Apenas había introducido en mi boca los últimos restos del bocadillo, cuando reparé en que me observaban. Por supuesto que me estaban mirando; cualquiera de los que estábamos trabajando a este lado de la cinta amarilla siempre era observado. Pero también me estaban vigilando. El Oscuro Pasajero me estaba advirtiendo a gritos de que algo me había escogido, algo con un interés enfermizo por ese ser especial y maravilloso que soy yo, y no me gustaba la sensación.
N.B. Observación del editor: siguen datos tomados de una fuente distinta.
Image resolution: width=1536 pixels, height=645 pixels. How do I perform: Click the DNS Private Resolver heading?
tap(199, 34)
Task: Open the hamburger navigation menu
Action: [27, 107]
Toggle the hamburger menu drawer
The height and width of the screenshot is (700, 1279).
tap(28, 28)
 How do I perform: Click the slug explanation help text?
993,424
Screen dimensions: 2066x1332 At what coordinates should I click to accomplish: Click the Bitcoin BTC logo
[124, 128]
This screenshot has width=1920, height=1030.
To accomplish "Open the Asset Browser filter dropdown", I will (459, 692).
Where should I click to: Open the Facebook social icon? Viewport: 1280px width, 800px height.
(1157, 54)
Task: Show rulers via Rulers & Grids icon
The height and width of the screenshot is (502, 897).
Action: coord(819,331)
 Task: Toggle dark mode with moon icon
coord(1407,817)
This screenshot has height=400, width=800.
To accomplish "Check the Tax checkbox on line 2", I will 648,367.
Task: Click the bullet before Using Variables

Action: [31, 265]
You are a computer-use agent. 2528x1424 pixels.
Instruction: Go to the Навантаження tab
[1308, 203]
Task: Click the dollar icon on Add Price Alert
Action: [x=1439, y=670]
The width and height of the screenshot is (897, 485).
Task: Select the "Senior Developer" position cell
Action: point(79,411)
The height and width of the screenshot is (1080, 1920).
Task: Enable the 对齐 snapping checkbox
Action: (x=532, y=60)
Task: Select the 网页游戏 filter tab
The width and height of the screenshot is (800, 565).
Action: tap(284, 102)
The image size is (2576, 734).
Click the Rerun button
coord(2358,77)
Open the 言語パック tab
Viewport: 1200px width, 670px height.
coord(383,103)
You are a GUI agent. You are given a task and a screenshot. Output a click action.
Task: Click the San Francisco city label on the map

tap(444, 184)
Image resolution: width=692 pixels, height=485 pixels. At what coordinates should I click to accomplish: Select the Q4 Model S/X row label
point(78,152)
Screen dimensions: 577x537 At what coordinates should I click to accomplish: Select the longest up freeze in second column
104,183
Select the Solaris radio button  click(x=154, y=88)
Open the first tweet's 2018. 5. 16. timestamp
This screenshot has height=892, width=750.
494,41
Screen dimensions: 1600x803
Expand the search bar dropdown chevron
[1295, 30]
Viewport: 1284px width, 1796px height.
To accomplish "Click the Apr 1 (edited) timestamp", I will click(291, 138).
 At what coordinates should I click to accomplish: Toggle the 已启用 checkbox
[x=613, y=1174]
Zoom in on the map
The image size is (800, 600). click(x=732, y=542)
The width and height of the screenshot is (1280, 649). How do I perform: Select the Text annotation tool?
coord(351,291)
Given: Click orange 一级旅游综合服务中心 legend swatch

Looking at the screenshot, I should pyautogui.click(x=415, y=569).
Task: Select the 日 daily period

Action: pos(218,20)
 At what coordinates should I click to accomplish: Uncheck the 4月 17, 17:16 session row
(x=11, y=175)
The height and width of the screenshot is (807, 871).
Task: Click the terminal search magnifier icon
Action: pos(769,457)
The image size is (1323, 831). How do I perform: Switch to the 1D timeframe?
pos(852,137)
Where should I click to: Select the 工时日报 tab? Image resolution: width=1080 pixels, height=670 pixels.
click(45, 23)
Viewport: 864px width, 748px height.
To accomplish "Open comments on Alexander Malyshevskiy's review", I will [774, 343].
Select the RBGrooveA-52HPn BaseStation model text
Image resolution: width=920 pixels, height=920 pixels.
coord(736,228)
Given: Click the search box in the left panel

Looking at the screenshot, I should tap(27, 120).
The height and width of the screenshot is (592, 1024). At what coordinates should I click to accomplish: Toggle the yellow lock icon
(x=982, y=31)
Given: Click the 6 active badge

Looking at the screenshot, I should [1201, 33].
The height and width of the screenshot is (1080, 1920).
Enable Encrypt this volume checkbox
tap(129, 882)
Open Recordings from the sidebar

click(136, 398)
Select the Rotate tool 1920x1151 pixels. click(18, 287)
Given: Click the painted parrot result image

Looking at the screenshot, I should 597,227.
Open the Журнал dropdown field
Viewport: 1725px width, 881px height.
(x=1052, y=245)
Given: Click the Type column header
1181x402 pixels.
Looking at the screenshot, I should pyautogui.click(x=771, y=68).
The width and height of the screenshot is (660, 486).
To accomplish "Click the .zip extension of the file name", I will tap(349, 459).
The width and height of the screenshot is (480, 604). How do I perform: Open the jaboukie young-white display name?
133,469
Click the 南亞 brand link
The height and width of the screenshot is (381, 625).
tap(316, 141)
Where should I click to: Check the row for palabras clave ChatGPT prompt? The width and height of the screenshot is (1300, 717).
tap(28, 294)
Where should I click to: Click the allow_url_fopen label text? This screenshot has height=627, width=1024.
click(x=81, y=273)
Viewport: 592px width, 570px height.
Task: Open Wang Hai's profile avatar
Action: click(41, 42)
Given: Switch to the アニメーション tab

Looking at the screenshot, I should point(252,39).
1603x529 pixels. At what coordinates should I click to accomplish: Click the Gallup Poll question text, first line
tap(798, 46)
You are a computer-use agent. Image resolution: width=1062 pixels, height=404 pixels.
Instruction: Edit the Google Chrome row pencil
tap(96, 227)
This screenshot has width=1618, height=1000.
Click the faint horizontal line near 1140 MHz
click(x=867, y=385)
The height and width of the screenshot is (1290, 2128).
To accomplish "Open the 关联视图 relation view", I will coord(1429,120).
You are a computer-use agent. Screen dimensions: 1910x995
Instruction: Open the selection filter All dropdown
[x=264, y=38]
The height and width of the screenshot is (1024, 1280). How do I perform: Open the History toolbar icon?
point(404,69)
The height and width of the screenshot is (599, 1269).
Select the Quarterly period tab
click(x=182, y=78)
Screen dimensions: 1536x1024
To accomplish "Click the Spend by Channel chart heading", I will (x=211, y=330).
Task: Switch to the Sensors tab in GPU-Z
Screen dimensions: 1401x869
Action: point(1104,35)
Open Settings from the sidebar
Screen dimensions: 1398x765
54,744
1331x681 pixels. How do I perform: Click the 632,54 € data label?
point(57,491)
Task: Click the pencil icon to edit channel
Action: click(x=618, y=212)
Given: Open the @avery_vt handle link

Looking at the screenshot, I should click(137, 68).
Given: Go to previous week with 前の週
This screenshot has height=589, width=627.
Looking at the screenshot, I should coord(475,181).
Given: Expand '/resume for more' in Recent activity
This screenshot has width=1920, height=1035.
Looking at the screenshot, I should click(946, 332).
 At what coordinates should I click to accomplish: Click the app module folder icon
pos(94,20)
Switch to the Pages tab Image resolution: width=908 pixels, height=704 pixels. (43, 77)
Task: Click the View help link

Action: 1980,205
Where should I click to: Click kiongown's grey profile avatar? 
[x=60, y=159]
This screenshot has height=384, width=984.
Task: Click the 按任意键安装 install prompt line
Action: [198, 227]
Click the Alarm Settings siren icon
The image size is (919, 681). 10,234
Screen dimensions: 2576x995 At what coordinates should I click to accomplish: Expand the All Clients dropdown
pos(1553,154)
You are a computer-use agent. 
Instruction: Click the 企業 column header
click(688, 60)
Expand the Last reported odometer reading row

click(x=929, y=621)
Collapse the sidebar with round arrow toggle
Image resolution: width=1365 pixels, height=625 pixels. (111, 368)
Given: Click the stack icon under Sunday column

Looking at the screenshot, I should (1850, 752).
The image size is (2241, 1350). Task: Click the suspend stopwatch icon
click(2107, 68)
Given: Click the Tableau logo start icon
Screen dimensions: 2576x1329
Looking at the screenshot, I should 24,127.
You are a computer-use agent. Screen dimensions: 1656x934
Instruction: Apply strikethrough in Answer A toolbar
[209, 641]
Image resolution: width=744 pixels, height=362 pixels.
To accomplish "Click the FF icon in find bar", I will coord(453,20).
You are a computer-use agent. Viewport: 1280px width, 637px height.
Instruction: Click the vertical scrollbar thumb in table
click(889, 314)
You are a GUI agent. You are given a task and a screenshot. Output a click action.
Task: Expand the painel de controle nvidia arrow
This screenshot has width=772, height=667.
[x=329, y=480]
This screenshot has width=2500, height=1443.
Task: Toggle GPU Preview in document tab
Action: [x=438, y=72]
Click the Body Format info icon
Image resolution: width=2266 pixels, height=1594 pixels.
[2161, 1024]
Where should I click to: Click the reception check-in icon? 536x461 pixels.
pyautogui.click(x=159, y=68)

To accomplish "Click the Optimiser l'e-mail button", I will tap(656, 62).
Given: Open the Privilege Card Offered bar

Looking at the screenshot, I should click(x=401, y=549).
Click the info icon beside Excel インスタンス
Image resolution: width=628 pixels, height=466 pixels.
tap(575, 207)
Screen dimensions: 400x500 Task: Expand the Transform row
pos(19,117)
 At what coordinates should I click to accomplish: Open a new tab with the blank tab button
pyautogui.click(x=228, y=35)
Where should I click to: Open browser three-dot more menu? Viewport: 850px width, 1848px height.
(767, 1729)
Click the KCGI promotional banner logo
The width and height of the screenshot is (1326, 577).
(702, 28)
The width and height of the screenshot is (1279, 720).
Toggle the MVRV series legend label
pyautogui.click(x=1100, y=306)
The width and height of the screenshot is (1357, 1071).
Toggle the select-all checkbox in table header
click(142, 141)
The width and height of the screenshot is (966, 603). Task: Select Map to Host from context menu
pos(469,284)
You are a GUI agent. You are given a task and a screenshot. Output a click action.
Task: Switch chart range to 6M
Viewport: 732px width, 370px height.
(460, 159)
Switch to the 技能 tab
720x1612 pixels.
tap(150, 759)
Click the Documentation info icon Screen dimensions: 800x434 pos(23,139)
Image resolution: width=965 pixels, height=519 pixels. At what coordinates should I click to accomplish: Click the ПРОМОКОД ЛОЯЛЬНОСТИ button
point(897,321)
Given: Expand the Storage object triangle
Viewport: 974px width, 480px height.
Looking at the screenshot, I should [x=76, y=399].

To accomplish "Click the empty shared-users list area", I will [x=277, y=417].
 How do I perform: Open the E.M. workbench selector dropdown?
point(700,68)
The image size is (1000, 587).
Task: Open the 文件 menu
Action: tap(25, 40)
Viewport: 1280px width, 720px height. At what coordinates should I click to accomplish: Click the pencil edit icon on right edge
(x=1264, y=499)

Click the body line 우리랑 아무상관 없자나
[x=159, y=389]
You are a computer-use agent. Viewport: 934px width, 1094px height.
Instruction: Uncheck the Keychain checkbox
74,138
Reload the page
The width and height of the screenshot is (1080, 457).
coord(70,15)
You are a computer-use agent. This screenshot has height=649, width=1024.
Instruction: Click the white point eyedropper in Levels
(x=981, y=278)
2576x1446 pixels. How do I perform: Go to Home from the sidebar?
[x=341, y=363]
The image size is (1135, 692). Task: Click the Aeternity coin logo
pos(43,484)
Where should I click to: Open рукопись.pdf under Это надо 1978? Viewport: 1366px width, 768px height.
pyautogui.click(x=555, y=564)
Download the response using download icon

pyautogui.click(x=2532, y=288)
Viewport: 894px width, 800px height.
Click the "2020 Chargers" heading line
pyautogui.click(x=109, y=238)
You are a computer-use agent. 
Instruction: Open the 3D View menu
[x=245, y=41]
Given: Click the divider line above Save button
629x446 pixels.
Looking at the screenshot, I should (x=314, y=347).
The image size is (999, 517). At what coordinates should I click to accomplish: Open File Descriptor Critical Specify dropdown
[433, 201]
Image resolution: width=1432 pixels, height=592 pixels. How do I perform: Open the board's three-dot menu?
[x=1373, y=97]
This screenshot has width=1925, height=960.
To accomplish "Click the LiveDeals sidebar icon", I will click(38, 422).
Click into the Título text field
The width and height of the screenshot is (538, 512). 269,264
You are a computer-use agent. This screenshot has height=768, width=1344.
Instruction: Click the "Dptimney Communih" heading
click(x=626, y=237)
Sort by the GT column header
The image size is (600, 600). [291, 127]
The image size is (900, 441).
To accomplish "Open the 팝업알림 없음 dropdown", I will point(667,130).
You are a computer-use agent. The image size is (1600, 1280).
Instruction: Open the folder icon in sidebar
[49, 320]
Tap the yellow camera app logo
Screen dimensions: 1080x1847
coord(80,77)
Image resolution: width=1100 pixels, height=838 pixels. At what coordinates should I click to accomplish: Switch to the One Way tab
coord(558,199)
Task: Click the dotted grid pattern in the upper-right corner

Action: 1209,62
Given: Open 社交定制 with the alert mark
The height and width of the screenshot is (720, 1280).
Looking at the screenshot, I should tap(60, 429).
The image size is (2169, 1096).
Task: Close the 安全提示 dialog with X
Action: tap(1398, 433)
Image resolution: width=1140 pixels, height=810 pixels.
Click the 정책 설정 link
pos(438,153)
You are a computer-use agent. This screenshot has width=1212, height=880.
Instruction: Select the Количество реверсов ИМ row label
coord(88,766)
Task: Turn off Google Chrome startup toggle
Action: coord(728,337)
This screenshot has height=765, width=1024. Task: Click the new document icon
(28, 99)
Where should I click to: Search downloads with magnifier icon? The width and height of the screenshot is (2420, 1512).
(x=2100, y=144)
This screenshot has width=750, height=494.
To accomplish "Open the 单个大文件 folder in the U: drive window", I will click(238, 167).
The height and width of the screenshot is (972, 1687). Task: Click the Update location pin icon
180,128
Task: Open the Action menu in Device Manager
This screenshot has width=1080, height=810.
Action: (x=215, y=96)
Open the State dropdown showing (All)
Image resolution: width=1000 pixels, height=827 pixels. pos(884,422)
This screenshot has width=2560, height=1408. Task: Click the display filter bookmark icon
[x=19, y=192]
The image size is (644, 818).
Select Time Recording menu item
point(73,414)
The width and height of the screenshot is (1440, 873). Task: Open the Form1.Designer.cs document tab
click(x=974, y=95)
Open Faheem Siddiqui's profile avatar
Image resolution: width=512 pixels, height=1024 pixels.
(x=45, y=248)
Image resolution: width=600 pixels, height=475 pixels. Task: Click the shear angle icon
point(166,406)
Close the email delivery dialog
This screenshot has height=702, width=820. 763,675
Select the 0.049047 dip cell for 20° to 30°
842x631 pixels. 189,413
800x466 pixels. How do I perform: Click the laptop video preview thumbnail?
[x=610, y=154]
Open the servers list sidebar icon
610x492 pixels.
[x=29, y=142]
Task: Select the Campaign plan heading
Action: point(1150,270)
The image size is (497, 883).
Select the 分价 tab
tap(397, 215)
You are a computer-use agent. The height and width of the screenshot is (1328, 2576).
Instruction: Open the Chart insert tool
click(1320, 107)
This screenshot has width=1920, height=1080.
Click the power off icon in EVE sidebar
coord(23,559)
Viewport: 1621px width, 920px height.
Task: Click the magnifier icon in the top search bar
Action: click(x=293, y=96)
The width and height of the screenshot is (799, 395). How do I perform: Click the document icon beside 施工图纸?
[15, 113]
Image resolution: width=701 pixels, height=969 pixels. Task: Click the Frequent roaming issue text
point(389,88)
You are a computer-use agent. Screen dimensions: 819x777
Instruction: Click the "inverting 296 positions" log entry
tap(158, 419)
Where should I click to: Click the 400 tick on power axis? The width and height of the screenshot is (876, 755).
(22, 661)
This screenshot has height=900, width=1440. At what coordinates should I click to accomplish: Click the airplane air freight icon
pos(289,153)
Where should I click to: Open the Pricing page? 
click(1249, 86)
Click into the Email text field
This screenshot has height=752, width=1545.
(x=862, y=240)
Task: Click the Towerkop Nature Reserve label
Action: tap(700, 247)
Cuando engullí el último trozo de bocadillo y me volví a mirar, el susurro de mi interior emitió algo confuso… y se sumió en el silencio.

Al mismo tiempo, sentí de nuevo la oleada de náuseas producto del pánico y el filo amarillo intenso de la ceguera, y me tambaleé un momento, mientras todos mis sentidos gritaban que el peligro acechaba, pero mi capacidad de hacer algo al respecto se había desvanecido por completo. Duró sólo un segundo. Regresé a la superficie y examiné con más detenimiento todo cuanto me rodeaba… Nada había cambiado. Un grupo de gente estaba mirando, el sol brillaba y un viento agradable soplaba entre los árboles. Otro día perfecto de Miami, pero en algún lugar del paraíso la serpiente había erguido la cabeza. Cerré los ojos y escuché, con la esperanza de percibir algo acerca de la naturaleza de la amenaza, pero sólo capté el eco de unos pies provistos de garras que se alejaban.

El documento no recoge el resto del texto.